* [Data for this exercise]

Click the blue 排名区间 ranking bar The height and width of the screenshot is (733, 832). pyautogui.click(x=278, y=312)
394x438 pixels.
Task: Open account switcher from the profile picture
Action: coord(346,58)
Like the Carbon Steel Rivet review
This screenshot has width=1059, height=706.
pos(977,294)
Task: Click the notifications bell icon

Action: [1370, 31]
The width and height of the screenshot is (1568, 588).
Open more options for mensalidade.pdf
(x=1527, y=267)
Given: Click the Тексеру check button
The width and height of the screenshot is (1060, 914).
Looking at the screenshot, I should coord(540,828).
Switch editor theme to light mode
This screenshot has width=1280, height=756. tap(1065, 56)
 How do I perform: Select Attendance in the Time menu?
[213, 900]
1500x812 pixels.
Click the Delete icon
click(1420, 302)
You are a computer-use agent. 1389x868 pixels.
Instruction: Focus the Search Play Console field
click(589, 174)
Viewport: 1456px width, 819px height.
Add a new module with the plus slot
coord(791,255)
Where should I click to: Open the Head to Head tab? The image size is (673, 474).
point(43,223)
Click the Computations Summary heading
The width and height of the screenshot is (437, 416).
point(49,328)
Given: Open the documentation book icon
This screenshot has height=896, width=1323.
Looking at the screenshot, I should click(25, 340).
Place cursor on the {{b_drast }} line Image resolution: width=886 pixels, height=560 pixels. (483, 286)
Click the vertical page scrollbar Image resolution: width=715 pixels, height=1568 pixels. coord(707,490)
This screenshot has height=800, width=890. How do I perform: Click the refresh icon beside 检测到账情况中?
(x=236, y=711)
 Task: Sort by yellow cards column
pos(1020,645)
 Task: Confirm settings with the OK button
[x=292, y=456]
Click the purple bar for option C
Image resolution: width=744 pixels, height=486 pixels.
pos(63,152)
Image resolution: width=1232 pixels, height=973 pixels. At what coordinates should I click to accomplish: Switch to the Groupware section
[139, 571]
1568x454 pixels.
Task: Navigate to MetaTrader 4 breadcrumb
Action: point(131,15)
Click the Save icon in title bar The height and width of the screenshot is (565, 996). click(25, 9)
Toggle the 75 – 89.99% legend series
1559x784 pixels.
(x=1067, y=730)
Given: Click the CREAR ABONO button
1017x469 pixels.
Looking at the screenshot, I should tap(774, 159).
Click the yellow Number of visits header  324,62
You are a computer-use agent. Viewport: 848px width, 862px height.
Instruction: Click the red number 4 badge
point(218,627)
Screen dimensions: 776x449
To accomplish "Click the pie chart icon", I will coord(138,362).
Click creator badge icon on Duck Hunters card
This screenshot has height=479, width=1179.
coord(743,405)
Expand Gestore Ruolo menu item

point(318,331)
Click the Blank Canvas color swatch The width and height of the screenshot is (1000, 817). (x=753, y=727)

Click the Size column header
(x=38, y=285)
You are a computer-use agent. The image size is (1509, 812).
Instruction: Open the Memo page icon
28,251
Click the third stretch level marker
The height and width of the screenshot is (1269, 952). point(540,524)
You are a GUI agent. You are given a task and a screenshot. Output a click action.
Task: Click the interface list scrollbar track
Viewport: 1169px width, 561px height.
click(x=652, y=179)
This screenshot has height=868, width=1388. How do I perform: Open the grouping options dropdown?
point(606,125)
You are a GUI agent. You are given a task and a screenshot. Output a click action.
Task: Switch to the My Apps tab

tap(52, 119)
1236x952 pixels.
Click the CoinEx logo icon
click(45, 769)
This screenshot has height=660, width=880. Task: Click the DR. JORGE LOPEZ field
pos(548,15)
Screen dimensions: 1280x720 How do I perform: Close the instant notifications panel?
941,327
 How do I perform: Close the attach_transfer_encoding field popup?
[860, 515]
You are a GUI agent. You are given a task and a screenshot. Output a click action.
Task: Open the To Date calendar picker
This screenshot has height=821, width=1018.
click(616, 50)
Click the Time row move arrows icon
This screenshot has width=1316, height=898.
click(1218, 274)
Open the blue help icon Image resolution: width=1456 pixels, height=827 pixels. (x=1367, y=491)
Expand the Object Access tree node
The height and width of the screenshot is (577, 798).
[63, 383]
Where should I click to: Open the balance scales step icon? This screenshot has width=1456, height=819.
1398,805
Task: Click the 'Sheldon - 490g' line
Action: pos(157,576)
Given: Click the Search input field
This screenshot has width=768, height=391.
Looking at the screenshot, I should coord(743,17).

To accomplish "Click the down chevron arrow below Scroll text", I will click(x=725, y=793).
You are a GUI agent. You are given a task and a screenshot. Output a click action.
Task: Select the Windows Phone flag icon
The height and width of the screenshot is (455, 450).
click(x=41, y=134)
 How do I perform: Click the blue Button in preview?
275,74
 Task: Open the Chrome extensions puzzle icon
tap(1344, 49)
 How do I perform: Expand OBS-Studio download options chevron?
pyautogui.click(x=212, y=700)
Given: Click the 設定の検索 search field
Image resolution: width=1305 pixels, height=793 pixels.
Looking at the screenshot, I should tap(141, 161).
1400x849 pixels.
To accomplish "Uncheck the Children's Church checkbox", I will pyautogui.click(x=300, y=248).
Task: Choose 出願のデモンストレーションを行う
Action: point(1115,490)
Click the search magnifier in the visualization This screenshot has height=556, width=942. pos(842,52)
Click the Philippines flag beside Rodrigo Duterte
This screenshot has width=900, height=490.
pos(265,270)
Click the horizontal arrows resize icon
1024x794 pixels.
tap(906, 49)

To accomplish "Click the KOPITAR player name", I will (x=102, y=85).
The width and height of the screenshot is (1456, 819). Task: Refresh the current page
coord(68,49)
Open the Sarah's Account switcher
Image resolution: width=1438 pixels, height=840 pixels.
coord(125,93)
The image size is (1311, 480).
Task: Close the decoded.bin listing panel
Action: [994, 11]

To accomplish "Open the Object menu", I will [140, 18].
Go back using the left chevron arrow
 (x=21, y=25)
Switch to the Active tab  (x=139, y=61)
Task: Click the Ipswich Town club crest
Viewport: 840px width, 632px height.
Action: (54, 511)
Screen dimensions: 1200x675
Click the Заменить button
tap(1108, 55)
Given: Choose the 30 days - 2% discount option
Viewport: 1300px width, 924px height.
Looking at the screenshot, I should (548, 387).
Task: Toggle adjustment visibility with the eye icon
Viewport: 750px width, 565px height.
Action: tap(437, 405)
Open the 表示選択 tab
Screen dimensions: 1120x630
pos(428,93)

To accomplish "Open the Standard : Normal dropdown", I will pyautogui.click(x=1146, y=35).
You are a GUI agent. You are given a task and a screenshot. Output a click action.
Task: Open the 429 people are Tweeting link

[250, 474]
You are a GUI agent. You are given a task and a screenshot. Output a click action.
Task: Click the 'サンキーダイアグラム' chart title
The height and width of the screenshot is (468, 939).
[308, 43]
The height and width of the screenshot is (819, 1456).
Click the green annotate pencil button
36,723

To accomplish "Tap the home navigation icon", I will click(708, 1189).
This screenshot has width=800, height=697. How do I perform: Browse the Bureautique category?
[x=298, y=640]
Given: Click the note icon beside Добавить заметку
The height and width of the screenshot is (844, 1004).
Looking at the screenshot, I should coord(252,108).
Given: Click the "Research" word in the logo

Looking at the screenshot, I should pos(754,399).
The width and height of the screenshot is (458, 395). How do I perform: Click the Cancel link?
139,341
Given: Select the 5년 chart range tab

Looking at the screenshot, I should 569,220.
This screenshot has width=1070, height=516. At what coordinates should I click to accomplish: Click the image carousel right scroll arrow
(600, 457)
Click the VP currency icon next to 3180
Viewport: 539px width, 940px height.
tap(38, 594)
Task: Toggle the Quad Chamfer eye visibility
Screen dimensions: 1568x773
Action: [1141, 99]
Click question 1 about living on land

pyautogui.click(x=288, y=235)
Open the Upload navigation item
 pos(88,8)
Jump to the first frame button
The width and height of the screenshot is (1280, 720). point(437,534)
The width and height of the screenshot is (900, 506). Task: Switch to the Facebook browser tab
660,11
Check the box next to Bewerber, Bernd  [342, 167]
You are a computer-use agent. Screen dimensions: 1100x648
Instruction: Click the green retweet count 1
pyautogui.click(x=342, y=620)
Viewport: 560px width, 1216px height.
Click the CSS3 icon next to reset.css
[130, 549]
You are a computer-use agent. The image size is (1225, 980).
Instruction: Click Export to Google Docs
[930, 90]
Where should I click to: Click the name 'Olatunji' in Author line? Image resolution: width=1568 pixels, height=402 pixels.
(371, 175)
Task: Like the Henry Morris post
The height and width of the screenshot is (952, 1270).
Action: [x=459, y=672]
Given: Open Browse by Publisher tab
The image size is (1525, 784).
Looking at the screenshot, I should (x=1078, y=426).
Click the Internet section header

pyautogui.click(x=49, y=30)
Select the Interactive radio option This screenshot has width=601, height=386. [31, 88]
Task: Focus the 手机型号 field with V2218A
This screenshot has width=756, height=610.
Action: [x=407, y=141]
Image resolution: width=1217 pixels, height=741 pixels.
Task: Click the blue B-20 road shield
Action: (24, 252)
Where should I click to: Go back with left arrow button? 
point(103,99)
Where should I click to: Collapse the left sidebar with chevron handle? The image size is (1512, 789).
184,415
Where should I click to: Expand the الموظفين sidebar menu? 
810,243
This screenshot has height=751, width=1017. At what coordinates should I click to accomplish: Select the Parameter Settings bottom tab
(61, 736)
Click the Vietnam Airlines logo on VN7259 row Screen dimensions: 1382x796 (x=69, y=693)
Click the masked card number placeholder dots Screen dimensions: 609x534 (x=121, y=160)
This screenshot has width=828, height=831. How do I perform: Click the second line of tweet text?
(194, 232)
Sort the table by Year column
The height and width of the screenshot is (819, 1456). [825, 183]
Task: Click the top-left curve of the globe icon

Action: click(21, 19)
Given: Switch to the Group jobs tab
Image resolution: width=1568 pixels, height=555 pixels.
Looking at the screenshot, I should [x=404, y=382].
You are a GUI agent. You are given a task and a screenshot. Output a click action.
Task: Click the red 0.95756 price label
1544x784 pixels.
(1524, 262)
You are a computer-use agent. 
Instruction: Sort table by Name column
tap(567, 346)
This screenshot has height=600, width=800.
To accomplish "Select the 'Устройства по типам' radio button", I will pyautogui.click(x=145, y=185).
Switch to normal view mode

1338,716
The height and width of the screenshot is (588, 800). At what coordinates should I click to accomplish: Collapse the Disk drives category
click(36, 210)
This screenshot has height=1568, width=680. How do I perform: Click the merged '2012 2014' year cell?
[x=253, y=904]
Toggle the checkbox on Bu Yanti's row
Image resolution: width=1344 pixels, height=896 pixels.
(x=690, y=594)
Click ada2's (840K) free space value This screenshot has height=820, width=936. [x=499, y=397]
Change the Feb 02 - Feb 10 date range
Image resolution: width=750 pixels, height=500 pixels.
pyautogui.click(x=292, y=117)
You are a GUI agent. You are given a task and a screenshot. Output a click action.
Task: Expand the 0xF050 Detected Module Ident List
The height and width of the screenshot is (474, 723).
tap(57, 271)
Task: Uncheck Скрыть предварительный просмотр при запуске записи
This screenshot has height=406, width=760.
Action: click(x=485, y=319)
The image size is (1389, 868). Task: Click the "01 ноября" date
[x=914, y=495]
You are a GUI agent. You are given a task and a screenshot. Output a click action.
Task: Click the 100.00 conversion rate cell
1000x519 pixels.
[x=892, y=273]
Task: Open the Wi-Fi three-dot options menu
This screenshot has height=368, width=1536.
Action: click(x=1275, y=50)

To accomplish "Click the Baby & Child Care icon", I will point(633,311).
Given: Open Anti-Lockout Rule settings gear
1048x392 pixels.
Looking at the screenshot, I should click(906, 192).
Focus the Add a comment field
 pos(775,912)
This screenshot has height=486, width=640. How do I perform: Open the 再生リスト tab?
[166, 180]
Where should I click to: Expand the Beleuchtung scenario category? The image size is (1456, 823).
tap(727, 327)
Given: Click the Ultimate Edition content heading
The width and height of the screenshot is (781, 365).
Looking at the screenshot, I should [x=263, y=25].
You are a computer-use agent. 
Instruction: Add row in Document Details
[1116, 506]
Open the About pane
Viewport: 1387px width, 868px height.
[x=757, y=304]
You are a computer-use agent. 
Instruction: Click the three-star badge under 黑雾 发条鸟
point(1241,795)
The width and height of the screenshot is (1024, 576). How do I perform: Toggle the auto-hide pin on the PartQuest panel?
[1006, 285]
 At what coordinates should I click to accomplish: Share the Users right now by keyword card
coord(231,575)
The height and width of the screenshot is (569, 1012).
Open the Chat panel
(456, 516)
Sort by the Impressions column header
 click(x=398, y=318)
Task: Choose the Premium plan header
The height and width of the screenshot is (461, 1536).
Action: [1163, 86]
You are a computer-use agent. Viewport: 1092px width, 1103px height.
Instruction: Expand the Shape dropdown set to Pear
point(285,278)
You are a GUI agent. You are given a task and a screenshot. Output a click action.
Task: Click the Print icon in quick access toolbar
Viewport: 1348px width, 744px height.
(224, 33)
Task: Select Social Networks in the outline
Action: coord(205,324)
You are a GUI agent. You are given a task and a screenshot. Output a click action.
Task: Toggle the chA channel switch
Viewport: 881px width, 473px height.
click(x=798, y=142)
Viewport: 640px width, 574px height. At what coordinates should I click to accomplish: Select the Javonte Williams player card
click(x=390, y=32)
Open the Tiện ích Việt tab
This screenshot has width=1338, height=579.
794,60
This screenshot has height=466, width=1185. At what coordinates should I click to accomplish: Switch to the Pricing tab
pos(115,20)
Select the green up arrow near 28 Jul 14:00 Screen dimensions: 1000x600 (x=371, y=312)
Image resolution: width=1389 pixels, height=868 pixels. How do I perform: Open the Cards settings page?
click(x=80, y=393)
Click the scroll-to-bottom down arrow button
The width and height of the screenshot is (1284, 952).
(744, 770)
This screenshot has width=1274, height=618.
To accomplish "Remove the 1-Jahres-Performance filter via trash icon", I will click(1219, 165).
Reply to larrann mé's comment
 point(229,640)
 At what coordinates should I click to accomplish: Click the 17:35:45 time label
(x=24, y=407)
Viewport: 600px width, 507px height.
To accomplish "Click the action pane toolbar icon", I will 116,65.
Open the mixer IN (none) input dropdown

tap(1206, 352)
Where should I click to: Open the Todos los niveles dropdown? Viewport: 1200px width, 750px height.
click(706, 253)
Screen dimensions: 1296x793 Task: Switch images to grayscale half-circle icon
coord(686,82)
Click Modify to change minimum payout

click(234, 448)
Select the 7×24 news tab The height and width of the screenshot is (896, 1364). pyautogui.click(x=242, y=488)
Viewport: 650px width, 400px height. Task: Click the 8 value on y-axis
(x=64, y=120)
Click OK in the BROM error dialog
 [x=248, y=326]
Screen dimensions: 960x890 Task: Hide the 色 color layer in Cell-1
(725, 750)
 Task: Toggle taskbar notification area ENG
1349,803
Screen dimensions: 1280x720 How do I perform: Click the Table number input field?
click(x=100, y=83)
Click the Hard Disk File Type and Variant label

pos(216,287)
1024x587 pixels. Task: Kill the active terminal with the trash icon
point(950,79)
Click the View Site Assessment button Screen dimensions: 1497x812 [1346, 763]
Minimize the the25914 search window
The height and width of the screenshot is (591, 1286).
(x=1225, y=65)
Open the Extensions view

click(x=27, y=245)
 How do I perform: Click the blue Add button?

* [Task statement]
Copy out the material verbatim, from the line with "This screenshot has height=600, width=800." to the line with "(x=690, y=594)", both included.

* [Response to this exercise]
This screenshot has height=600, width=800.
To accomplish "Select the 'Устройства по типам' radio button", I will pyautogui.click(x=145, y=185).
Switch to normal view mode

1338,716
The height and width of the screenshot is (588, 800). At what coordinates should I click to accomplish: Collapse the Disk drives category
click(36, 210)
This screenshot has height=1568, width=680. How do I perform: Click the merged '2012 2014' year cell?
[x=253, y=904]
Toggle the checkbox on Bu Yanti's row
Image resolution: width=1344 pixels, height=896 pixels.
(x=690, y=594)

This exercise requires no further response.